Master begins sending binlog starting from the event identified.

Solution for Problem B (#1)
---------------------------

Use a loop to remove old node and reconnect using solution for A.

Upgrade then reconnect (one direction only).

Solution for Problem B (#2)
---------------------------

Allow new master to talk with old slave.

Rafal's Ideas for Version Numbering
-----------------------------------

There are 2 kinds of version problems:

1) If the binary is totally different and cannot be read (has a major
   change). Solution is to step binlog version.

2) A compatible extension to the format is created and permits an old
   slave to still read the event. How should a new slave know if it can use
   the extension or not? Solutions are:

   a) use the length of the event (current solution),

   b) use minor version number, or

   c) use server version number.

Mats will add a case where these solutions do not completely work.
Requirements:

- The ability to test version 5.2 on Cluster B as the master with live data
  changes.  If this testing fails, they want to switch back to Cluster A as
  Master 5.1, without losing data.


WORK
----

A) Preparations in MySQL 5.1 to:
   a) make the format more stable (some refactoring and documentation),
   b) add checks so that the format can't be changed by all of 
      our bug fixers (adding assertions)

B) Add check that MySQL 5.1 gets correct version of binlog and
   produces good error message otherwise.  (This might already work,
   but the code should be reviewed to check if there are any flaws.)


UPGRADE PROCEDURE
-----------------

Here is an outline of an upgrade procedure. For the purpose of this example, we
assume that we have three servers, A, B, and C, running servers of version 5.1,
replicating in a circle (A B C), and we want to upgrade C to version 5.2. We
also assume that server A, B, and C has server id 1, 2, and 3 respectively.

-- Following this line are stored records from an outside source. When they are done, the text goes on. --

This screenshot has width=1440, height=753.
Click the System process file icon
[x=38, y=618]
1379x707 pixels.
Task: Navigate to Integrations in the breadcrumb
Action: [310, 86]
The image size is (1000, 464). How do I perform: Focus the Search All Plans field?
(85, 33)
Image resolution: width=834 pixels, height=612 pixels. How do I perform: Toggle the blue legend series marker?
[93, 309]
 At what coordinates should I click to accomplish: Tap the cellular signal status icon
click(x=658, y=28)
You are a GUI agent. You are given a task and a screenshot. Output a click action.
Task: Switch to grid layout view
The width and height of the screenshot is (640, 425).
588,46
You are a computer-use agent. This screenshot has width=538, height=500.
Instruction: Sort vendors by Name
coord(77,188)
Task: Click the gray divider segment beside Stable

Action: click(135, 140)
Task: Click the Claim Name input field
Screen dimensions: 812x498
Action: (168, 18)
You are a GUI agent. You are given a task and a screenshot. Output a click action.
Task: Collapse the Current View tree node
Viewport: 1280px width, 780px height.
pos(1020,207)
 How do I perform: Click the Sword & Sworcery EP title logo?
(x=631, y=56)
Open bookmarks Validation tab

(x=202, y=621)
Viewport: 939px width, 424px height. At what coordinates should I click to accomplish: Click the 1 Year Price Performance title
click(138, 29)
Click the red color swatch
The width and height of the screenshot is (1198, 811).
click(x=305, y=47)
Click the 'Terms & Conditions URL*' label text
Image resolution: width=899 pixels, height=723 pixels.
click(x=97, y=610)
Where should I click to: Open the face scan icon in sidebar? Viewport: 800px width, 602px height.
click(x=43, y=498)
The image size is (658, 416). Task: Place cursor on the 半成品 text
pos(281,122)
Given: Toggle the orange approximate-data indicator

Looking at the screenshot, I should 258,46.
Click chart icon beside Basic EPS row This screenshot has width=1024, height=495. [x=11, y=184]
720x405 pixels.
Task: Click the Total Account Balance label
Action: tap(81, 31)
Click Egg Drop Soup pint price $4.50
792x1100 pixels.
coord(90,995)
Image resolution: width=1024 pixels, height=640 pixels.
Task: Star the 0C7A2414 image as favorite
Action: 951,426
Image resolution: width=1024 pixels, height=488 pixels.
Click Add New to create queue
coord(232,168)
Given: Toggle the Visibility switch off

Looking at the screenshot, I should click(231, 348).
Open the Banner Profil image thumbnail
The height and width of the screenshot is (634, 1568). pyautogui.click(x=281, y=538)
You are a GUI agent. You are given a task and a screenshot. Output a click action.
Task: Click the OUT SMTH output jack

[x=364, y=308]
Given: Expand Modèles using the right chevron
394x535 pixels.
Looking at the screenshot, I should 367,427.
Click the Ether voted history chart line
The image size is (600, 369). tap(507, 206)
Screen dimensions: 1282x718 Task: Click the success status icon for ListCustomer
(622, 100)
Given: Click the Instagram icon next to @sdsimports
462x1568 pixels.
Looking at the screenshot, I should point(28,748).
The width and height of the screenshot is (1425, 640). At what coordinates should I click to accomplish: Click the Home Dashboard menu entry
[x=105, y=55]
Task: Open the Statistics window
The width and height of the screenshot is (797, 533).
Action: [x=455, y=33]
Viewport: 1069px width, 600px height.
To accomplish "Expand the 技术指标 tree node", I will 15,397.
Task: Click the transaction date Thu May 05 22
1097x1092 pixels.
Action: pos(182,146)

We assume that each server records at least the position of the next event to
execute for each server, i.e., the ``Exec_Master_Log_Pos`` for each server and
that the information is stored in durable storage. We assume that the table in
worklog WL#3835 is used to track progress with respect to individual masters.

We will use a number of helper methods, which we now outline as separate
sections. These methods can be automated, but does require specialized clients,
since there is no support for accessing individual columns of, e.g., the output
from ``SHOW BINLOG EVENTS``.


Redirecting server B to replicate from server A
===============================================

The goal of this method is to in a topology (A->B->C->A) to switch over A to
replicate from B instead and disassociate C from the replication group in order
to shut it down. This will form the topology (A<->B) (C). The goal is to find a
position on C such that there is a known position on A that B can start
replicating from.

We assume that server C is off line, i.e., no statements are executed on C such
that there are entries written to the binary log for this and only the slave
thread executes any events. This means that all entries written to the binary
log of C are sent from A, and are either created at A or at B.

In order to explain the procedure, we will use a *marker event* that should be
distinguishable from other events in the binary log. The marker event can be
optimized away from this procedure, as long as one event can be identified and
distinguished from the other events in the binary log.  The marker event will be
introduced in server B, will propagate to server C, and there used to find a
binlog position that can be used for switching over A to B.

[I actually think it is sufficient to pick an arbitrary event on B and there is
no need for a distinguishable marker event for this procedure to work. It just
needs to be an event that has not propagated to C yet, so that we can stop C at
the right time. /Matz]

1. Stop slave C. The reason for this is that the marker event below shall
   not be executed on the server B. At this step, we also assume that B is
   not too far behind A, i.e., that ``Seconds_behind_master`` is within
   reasonable range.

2. Insert a marker event on B, e.g., create a unique table.
   
   - Note the position and file of this event and call these *BPos*
     and *BFile*.

     This is done by executing ``SHOW BINLOG EVENTS`` and looking in
     the ``Info`` column for an event containing the marker statement.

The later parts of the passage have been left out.